What to work on: In the entries below, the lines from the one with "[Twitter] (720, 9)" through the one with "[Facebook] (686, 9)" are to be copied exactly; both ends count.

Segment Open

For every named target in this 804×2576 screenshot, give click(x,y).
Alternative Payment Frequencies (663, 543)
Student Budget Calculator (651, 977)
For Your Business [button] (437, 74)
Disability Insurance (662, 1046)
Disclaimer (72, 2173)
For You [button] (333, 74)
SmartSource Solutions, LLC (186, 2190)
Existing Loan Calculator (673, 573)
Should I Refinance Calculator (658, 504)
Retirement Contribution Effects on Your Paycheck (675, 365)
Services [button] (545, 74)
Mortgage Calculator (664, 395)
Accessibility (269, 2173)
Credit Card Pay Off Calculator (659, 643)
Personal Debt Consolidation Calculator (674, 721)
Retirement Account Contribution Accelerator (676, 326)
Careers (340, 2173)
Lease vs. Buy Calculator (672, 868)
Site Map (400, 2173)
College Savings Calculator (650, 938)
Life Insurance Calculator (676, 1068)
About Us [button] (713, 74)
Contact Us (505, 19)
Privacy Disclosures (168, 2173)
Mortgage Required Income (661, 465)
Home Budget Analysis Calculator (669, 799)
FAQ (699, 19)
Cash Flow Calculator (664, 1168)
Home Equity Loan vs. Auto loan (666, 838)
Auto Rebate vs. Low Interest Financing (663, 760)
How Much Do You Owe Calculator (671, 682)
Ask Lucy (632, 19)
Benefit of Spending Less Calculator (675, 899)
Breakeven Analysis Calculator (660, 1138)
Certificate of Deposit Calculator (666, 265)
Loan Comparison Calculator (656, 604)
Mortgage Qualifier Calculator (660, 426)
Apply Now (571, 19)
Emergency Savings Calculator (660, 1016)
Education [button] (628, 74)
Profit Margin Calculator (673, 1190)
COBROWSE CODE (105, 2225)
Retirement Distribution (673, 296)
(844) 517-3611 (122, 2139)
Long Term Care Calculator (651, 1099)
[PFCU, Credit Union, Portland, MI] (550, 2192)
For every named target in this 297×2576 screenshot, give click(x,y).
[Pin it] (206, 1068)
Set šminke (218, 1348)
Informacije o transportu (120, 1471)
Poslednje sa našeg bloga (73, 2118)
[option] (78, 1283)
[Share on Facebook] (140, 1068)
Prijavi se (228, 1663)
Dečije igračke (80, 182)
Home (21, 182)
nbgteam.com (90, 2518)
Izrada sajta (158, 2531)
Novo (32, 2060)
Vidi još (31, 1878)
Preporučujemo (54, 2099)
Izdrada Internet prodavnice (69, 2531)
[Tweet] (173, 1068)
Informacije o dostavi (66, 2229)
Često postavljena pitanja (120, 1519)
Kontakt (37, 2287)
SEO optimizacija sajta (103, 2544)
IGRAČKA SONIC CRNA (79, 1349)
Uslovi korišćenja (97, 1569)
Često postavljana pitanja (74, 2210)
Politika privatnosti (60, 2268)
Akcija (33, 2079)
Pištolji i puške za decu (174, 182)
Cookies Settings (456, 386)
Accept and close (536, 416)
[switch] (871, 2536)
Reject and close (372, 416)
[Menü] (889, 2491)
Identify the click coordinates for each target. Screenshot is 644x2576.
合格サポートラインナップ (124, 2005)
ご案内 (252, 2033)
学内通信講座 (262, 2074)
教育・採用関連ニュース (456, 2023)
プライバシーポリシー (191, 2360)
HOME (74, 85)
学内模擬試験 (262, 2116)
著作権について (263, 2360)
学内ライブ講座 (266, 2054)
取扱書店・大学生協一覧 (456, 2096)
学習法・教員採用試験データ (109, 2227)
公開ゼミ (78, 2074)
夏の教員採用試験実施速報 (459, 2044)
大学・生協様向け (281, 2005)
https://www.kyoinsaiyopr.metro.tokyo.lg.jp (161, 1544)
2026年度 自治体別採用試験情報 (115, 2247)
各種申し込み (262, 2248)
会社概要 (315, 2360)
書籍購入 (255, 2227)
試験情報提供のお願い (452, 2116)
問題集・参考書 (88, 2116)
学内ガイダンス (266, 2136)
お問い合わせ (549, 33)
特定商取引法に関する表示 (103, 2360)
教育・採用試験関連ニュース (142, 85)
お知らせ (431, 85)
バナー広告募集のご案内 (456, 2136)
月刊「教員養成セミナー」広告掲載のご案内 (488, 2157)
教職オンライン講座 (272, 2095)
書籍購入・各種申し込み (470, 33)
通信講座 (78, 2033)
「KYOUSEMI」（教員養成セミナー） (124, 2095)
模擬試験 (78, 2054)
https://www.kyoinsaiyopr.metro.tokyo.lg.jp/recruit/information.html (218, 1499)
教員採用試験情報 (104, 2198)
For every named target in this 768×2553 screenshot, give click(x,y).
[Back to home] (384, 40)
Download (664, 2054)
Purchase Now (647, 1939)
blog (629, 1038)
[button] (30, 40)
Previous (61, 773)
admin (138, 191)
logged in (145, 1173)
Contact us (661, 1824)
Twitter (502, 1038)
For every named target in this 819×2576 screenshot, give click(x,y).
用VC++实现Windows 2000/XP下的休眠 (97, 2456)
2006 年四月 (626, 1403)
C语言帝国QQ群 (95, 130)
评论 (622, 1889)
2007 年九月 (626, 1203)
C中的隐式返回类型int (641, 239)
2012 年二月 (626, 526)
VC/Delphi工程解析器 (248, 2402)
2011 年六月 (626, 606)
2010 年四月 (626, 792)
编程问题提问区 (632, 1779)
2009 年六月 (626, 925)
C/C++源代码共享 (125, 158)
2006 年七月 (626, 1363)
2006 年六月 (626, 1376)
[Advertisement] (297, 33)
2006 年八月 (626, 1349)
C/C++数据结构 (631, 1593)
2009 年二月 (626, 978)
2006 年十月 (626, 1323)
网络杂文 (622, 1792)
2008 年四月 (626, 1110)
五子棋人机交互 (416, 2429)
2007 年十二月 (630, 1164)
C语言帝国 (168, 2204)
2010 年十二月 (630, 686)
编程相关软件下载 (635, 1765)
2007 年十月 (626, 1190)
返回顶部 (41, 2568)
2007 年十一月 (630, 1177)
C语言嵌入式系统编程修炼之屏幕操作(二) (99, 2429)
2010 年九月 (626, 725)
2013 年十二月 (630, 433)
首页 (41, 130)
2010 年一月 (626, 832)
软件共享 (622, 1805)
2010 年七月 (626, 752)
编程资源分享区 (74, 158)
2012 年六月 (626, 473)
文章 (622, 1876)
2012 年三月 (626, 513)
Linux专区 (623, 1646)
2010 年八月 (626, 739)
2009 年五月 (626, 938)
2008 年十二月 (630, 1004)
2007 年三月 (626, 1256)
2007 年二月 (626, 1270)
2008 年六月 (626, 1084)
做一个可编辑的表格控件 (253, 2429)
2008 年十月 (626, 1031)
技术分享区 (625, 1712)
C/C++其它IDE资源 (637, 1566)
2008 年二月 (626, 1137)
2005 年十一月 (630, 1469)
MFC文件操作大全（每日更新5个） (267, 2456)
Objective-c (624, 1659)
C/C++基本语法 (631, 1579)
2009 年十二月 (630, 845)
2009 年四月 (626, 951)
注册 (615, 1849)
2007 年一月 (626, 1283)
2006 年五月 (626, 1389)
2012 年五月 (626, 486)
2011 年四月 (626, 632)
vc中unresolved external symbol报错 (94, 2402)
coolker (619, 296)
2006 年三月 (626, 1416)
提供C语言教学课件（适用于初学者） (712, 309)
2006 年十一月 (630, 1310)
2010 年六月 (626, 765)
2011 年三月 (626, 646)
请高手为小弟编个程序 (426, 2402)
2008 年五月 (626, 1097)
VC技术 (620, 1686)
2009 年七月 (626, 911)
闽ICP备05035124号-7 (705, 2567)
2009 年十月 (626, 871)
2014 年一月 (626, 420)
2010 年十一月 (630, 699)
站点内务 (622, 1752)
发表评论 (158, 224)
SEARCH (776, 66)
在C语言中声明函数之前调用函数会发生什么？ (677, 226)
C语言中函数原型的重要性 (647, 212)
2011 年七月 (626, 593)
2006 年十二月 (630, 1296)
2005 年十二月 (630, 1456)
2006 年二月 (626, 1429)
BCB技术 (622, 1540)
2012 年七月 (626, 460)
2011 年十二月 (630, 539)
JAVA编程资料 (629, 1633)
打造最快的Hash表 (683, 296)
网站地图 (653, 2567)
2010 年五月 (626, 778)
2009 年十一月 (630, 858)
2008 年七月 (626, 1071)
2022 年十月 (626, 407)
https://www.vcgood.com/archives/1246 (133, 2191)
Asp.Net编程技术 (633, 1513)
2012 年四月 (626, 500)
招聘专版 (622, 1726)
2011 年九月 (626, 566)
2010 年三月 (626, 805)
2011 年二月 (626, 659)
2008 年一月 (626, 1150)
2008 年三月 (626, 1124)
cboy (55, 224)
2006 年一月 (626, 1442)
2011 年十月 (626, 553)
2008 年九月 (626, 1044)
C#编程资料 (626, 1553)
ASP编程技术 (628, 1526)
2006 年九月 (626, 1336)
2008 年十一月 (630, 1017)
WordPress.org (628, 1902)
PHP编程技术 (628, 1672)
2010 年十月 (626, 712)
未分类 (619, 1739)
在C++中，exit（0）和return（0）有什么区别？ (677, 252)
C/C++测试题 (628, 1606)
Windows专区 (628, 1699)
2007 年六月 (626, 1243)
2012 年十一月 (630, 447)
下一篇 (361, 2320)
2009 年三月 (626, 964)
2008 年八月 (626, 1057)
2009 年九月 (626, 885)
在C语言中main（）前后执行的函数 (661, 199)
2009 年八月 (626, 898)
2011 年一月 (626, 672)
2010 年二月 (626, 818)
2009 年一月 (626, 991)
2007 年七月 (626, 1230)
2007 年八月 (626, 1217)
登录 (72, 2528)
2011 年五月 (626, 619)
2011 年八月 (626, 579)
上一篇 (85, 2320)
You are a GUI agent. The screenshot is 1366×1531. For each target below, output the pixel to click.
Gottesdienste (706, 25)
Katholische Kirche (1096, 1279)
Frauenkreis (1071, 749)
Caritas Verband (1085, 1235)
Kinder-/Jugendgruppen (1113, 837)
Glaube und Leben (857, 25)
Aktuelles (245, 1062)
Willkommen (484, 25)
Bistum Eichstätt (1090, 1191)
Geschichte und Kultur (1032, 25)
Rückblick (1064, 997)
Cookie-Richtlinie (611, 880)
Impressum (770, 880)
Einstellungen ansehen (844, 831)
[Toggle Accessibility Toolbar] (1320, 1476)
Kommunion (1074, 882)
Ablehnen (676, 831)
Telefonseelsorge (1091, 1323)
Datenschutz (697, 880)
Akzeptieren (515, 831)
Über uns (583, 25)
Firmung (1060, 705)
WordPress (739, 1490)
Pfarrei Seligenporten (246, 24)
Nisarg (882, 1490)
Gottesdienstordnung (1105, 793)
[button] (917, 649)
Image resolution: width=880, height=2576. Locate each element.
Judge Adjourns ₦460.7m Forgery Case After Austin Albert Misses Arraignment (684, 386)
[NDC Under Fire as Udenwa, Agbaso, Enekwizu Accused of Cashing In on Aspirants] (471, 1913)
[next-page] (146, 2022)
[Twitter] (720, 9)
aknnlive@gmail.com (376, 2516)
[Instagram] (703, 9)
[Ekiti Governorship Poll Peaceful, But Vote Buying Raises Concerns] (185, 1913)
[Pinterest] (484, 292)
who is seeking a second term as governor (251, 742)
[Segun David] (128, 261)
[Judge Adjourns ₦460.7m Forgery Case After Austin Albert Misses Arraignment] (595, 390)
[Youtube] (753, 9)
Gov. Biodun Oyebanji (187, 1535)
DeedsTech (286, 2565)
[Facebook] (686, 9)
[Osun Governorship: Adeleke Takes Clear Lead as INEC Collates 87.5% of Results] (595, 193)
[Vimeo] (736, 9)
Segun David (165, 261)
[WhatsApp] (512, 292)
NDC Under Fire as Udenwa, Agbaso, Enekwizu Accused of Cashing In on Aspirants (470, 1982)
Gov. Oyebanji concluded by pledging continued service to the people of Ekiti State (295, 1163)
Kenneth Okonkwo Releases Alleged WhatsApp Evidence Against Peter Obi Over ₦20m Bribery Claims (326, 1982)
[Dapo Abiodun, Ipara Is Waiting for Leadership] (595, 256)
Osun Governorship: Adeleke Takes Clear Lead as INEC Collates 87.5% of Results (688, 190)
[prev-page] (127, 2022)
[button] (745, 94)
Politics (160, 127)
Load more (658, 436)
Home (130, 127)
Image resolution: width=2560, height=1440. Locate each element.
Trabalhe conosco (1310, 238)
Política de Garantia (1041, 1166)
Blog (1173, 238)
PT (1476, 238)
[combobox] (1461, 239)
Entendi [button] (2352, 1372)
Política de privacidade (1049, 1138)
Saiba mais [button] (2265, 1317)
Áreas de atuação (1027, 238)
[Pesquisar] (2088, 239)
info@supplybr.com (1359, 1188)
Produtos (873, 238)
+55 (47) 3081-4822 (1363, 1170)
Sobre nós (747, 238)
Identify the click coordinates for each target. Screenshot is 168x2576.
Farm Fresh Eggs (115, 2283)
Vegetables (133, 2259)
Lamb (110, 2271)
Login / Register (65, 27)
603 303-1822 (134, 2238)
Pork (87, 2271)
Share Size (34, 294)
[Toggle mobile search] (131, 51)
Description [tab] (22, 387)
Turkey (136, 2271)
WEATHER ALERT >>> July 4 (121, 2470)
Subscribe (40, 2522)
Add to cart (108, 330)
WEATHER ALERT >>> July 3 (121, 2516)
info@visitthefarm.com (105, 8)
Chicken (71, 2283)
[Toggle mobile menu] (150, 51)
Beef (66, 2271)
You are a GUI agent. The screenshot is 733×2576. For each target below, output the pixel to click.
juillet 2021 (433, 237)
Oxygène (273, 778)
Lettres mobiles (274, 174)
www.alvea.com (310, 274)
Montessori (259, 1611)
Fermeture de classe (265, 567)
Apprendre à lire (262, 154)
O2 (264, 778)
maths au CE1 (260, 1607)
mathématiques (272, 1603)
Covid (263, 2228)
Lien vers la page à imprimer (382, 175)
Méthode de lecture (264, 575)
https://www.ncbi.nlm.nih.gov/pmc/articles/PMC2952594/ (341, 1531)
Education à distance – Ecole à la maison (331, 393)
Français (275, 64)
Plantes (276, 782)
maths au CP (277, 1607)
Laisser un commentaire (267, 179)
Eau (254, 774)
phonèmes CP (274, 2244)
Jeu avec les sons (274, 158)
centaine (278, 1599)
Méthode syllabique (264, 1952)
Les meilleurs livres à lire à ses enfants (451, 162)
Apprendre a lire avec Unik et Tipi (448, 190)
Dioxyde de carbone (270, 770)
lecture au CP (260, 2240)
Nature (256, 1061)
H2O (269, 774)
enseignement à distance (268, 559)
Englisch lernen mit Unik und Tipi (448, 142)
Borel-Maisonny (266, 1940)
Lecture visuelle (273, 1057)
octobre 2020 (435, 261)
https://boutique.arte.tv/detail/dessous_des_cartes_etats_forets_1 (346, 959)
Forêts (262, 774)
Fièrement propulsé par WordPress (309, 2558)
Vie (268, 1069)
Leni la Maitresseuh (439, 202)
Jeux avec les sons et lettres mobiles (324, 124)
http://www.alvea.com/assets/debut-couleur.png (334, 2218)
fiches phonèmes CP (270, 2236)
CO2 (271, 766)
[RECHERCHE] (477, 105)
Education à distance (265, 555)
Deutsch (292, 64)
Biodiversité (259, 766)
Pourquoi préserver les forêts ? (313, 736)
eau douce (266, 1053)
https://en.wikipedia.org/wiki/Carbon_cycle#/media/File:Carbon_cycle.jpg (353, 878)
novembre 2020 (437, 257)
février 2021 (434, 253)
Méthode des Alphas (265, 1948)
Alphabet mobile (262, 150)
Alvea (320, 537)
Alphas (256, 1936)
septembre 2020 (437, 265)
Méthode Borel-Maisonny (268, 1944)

Segment Closed

Expected answer:
[Twitter] (720, 9)
aknnlive@gmail.com (376, 2516)
[Instagram] (703, 9)
[Ekiti Governorship Poll Peaceful, But Vote Buying Raises Concerns] (185, 1913)
[Pinterest] (484, 292)
who is seeking a second term as governor (251, 742)
[Segun David] (128, 261)
[Judge Adjourns ₦460.7m Forgery Case After Austin Albert Misses Arraignment] (595, 390)
[Youtube] (753, 9)
Gov. Biodun Oyebanji (187, 1535)
DeedsTech (286, 2565)
[Facebook] (686, 9)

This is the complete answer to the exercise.